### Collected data
+++++

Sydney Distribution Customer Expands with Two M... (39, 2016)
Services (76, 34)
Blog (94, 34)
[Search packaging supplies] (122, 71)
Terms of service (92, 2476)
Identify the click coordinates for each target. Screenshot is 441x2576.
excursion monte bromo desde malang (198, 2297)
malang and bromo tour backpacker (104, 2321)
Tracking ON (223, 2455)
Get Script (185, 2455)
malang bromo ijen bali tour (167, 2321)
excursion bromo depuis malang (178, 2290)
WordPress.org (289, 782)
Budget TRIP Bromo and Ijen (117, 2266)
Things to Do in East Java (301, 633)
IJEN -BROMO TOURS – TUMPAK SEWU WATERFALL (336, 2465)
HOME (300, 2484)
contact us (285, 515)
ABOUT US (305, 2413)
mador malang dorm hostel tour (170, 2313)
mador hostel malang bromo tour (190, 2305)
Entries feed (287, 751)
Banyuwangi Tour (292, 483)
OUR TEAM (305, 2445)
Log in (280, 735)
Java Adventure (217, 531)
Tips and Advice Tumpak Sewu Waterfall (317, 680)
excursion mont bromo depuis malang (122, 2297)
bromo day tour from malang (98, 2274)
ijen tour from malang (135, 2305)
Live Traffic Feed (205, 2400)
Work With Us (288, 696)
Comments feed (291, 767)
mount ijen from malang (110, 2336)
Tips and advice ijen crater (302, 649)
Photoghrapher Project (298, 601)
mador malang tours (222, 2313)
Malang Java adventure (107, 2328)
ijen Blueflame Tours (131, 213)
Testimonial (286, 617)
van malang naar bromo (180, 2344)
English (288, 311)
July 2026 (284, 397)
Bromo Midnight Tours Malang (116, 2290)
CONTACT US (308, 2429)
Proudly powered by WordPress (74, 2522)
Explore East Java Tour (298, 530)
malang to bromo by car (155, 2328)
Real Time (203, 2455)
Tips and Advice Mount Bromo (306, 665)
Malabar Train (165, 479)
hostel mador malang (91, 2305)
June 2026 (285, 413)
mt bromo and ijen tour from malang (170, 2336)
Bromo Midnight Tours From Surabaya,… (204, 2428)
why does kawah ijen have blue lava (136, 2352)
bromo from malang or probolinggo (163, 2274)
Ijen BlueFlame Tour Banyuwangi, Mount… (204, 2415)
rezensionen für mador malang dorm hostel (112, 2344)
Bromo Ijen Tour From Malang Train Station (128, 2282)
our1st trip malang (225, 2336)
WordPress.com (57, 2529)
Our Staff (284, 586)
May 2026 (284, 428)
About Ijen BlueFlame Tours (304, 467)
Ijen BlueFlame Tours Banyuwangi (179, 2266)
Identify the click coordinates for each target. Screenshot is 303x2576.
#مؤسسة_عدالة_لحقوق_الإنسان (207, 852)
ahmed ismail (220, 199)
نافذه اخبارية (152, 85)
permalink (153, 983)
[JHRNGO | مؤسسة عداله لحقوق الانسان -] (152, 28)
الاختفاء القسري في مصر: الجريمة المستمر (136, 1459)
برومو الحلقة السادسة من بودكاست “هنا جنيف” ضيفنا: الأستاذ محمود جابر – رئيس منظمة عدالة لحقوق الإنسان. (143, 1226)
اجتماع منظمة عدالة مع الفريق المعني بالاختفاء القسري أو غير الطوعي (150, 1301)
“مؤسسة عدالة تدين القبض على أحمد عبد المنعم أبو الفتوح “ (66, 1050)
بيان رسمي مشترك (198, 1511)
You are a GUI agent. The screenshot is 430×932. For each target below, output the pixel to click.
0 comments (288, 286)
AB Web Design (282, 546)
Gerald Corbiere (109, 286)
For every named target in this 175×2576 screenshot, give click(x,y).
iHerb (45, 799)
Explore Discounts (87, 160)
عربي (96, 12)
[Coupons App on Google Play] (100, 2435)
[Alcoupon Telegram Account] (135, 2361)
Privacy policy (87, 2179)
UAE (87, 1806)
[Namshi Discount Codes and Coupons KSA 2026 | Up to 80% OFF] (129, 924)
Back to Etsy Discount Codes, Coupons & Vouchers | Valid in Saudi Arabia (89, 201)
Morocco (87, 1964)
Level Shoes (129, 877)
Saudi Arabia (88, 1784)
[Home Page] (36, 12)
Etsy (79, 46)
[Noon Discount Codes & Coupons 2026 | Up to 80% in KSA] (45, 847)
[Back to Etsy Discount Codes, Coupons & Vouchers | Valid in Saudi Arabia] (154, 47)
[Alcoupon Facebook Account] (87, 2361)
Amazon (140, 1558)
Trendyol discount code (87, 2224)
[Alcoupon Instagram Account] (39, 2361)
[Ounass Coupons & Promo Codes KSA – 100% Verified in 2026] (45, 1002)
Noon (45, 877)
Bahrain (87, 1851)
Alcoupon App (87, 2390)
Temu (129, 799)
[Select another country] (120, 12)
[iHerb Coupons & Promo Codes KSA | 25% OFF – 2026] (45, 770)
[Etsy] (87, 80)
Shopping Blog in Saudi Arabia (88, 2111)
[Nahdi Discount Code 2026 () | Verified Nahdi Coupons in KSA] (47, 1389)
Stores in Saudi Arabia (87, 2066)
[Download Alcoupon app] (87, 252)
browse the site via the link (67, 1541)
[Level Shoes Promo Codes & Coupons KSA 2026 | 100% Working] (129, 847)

+++++

### TASK GOAL
For every line above with the word "Verified" in it, make a copy.

### SOLUTION TO THIS TASK
[Ounass Coupons & Promo Codes KSA – 100% Verified in 2026] (45, 1002)
[Nahdi Discount Code 2026 () | Verified Nahdi Coupons in KSA] (47, 1389)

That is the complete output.